I see very little downside in this, and lots of upside. In particular, it cuts the power and arrogance of these school system employees, who need to feel that they work for us, full stop.

    BierceAmbrose in reply to artichoke. | January 19, 2023 at 3:02 pm

    Recent publicized School Board kerfuffles show they’ve jumped off of being agents we use to govern ourselves, to our advantage (in our own terms.)

    They have become part of government that wrangles us in aid of something else.

Remember the “college admissions scandal” of a few years ago, where students were cheating on the SAT but, more significantly in terms of admissions results, they were fudging athletic accomplishments? And a bunch of them got in, especially to USC? Parents went to jail and students were thrown out of college over that.

What about here?
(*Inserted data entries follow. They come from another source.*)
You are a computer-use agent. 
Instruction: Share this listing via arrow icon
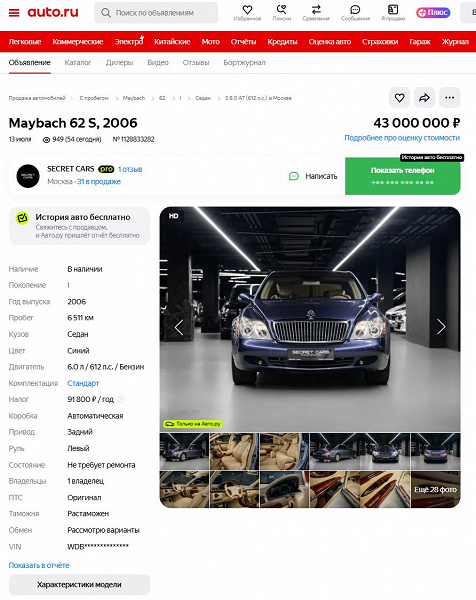[424, 98]
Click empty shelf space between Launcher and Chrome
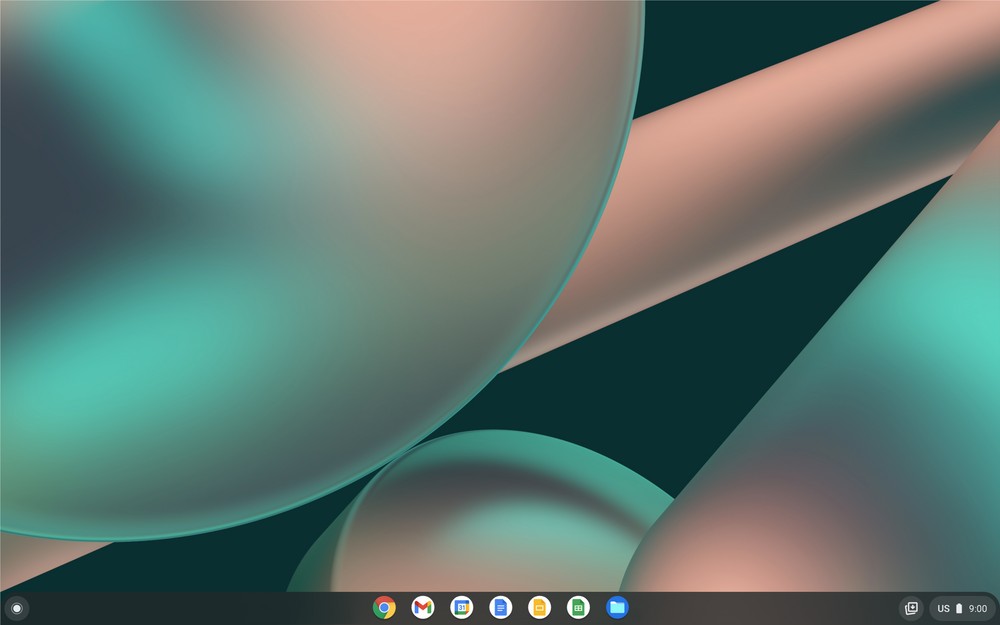The width and height of the screenshot is (1000, 625). 200,608
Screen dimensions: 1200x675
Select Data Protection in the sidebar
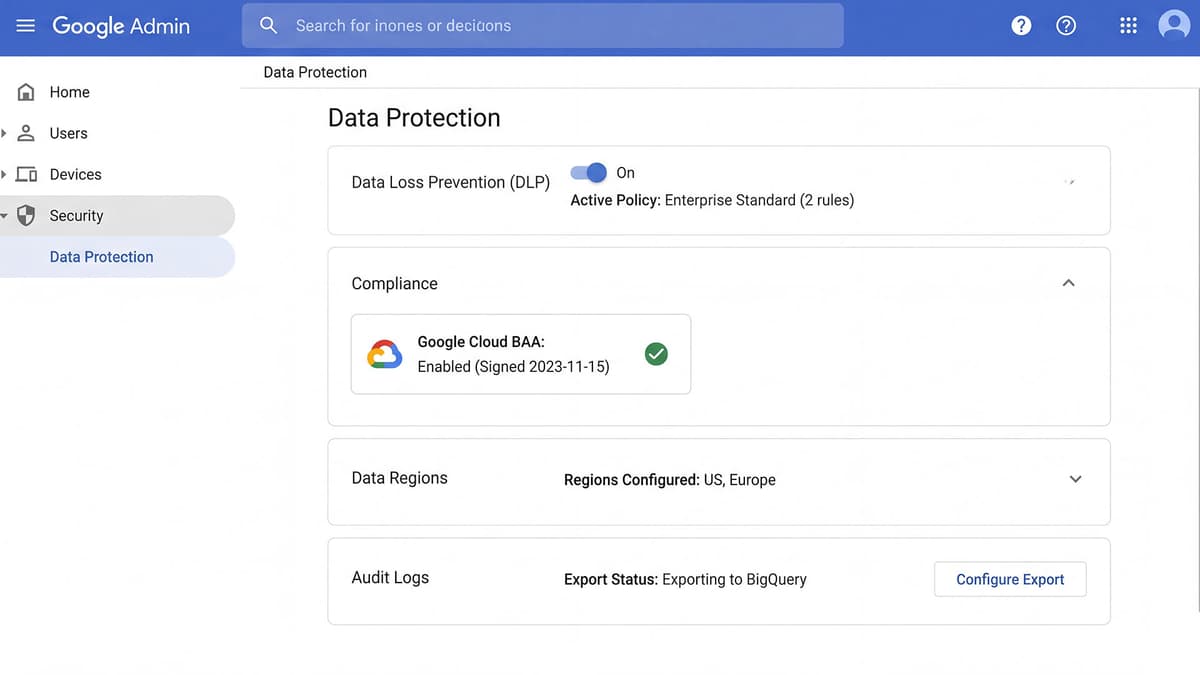click(x=101, y=256)

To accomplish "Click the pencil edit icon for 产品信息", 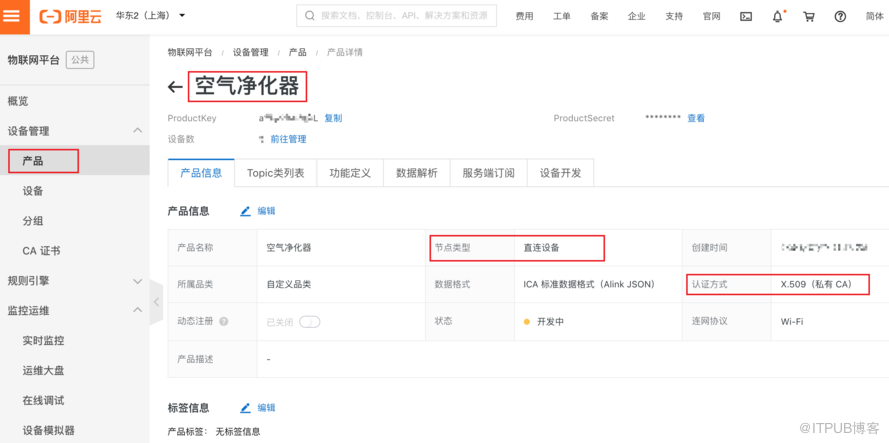I will point(245,211).
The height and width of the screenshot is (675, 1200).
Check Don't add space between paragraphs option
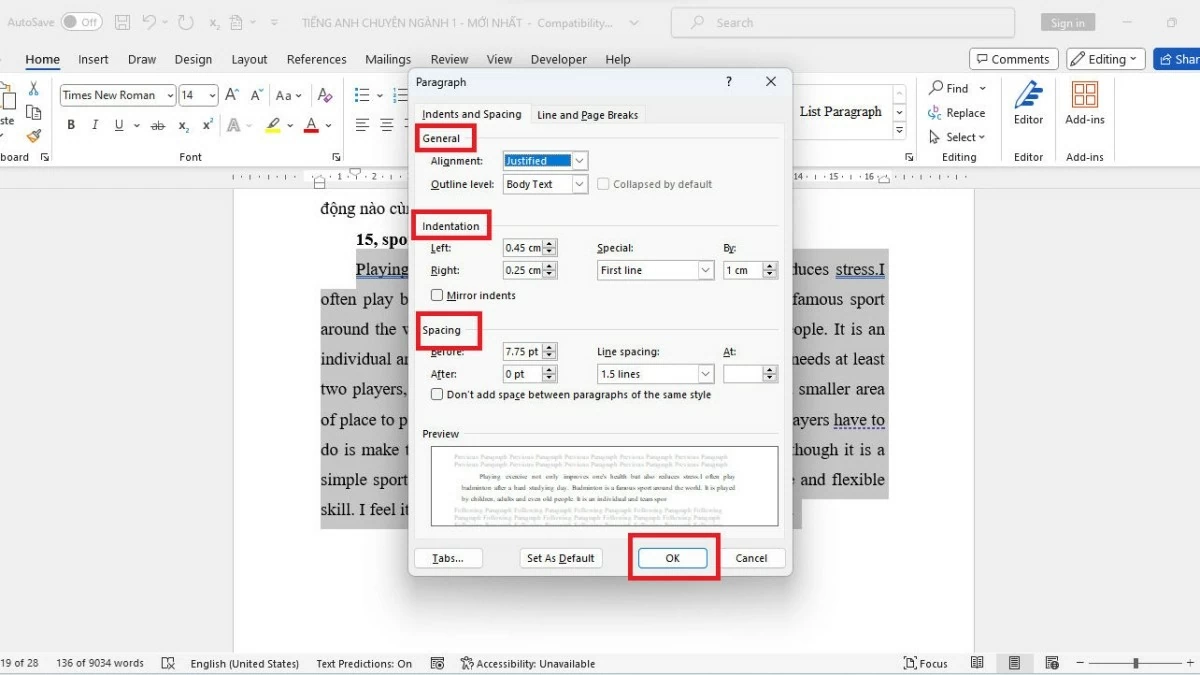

Schools kept their own students from obtaining what they were due from their test results, and it was a conspiracy. Shouldn’t these administrators go to jail, for a long time measured in years rather than months?

Can you say “Class Action”?

There definitely need to be consequences. This has gone on far too long. Students who graduated in 2021 weren’t notified. In addition to the harm inflicted on the affected students I find the brazen arrogance of these administrators to be particularly loathsome.

    henrybowman in reply to bev. | January 19, 2023 at 11:38 am

    If you’ve been tracking Loudoun County for the past two years, you won’t be surprised by the arrogance. Hiding a rape, denying it on a technicality, sending the student to another school where he proceeded to rape someone else, having the victim’s dad arrested as a “terrorist” for demanding to speak at a board meeting about what happened to his daughter…

      I live in Fairfax County, in the same congressional district as Loudoun County. What happened there — the rape, the coverup, sending the assailant to another school and the despicable mistreatment of Scott Smith, the dad — was an abomination and almost certainly led to the election of our Governor, Lt Governor and AG.

      It was most gratifying to see that the LCPS superintendent was fired as a result of the AG’s investigation. Can only hope and pray for similar results in Fairfax County.

The withholding of this information was either intentional or was negligent. Virginia attorneys who practice bringing class action lawsuits should take notice if they haven’t already and bring class action lawsuits against those districts that withheld the information. The best way to get this type of discrimination stopped is to make the taxpayers of the offending districts have to make large payouts to send a message to other districts that this type of behavior has consequences.

    henrybowman in reply to Cicero. | January 19, 2023 at 11:40 am

    Sorry, but bullshit. Stop screwing the taxpayers. The BEST way to get this stopped is by directly and personally punishing the PERPETRATORS. Tough fines and sentences, NOT suspended.